I woke up this morning with the heaviness that this day, I think, brings to many Americans who were alive to witness the events of September 11, 2001. I can vividly recall walking quietly to work and arriving just in time to hear the excited talk about a plane crash in New York City. Moments later, when it became apparent that a second aircraft had been intentionally flown into the World Trade Center towers, I felt a deep sickness in my stomach. When a third jet crashed into the Pentagon and fourth ended up in a field in Pennsylvania, I sat dazed. Who could have imagined such a series of tragic events happening in the United States?
Later, as the pictures of the planes commingled with people falling from the towers and played over and over on the television and in our minds, my wife and I sat together and wondered what it would mean--had the USA lost its cloak of invincibility? Had we entered a new age where fear would be the mantra by which we lived? We had no way of knowing, but we were afraid.
Miraculously, something else came out of it. Complete strangers were talking to each other about what they had witnessed. How rescuers had tried their damned best to save lives. How ash covered survivors had walked out of the fog of destruction and into the arms of complete strangers. For a brief period of time, we were brought together. In that period of time, I felt renewed hope for our nation. That this horrible event could bring the promise of democracy to a new level of civility and appreciation for each other and our nation.

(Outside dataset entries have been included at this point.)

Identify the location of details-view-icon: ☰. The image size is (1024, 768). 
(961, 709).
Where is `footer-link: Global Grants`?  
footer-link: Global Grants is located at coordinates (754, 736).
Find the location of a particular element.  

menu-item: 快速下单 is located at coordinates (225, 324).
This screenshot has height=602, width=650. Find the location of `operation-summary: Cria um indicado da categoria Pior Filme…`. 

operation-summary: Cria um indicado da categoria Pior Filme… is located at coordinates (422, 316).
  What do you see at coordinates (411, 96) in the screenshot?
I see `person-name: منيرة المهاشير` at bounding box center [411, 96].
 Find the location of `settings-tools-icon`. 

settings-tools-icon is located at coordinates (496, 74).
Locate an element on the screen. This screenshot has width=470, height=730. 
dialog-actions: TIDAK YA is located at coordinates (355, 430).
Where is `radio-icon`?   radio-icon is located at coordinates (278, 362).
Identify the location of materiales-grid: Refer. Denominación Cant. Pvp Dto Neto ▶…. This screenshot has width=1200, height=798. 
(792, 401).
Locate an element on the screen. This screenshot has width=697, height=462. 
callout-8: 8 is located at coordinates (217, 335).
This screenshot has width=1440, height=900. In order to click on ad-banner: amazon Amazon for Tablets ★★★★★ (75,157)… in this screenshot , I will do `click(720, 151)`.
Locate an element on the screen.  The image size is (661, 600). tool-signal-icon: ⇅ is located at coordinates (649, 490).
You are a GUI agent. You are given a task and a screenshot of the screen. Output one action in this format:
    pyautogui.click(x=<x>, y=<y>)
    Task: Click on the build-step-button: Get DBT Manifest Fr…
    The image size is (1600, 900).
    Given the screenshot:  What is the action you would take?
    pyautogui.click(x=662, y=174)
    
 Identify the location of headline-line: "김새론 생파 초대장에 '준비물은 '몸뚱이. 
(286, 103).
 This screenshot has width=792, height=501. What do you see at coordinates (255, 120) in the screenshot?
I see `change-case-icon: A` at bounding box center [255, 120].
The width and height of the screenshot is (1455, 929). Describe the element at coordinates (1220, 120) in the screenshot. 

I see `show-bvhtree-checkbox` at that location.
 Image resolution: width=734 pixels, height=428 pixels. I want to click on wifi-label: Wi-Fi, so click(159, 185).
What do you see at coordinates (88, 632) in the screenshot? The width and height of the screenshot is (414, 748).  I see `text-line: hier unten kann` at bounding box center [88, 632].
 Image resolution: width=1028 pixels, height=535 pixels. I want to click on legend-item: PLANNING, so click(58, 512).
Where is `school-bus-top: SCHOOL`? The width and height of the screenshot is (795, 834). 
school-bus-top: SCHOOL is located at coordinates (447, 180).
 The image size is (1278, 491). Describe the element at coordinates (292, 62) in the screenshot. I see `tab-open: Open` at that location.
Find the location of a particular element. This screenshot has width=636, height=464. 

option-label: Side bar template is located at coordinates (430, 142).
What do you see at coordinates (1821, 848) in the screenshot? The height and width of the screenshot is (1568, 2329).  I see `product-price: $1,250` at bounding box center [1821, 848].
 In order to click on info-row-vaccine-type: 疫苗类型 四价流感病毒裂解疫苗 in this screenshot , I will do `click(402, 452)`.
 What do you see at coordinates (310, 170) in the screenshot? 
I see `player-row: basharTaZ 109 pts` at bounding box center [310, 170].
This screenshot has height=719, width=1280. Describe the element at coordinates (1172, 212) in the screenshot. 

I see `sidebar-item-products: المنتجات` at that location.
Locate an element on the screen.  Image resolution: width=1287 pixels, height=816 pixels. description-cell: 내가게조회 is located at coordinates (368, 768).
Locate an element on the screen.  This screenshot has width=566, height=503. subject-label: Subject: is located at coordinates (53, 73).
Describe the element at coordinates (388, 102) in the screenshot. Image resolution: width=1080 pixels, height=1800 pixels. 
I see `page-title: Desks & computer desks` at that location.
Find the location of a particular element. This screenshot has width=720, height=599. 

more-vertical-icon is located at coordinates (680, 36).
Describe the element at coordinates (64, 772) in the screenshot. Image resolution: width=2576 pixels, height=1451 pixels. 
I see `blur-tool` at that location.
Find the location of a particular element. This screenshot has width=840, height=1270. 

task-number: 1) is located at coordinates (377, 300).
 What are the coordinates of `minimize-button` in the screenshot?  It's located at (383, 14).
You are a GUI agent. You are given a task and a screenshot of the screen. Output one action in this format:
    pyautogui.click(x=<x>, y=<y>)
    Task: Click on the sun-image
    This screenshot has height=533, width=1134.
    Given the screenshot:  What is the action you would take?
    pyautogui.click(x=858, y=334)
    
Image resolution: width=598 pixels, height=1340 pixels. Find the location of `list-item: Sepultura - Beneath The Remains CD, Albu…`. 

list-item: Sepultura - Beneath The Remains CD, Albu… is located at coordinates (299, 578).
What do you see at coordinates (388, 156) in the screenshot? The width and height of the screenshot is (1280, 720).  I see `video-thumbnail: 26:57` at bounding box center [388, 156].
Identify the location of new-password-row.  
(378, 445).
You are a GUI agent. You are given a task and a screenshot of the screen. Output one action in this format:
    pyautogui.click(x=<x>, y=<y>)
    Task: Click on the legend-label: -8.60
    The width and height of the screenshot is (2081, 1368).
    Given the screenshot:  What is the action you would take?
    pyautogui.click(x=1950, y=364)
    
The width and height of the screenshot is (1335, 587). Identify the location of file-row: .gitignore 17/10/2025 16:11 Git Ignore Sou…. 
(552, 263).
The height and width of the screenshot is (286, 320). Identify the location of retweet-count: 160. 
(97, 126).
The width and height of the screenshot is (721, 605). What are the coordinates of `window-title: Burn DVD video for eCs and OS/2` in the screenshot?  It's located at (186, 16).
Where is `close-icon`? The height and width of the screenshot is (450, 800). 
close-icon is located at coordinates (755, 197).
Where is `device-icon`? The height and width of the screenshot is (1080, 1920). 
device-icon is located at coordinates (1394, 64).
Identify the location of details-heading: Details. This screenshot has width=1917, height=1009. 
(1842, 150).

As surely as innocence is lost, maturation stepped in and helped us to find ourselves. The understanding that things change and we must adapt to them became front and center in our collective consciousness. Sadly, as in most things, we could not agree in which direction to adapt. But that is for another time.
For today, I will choose to remember those men, women, and children of all colors and creeds who perished, and those who acted heroically to respond as best as they could. I hope we all will also remember the feeling of being a part of something far bigger than ourselves. A time when our nation wrapped itself not in our flag, but in the cloak of our common humanity.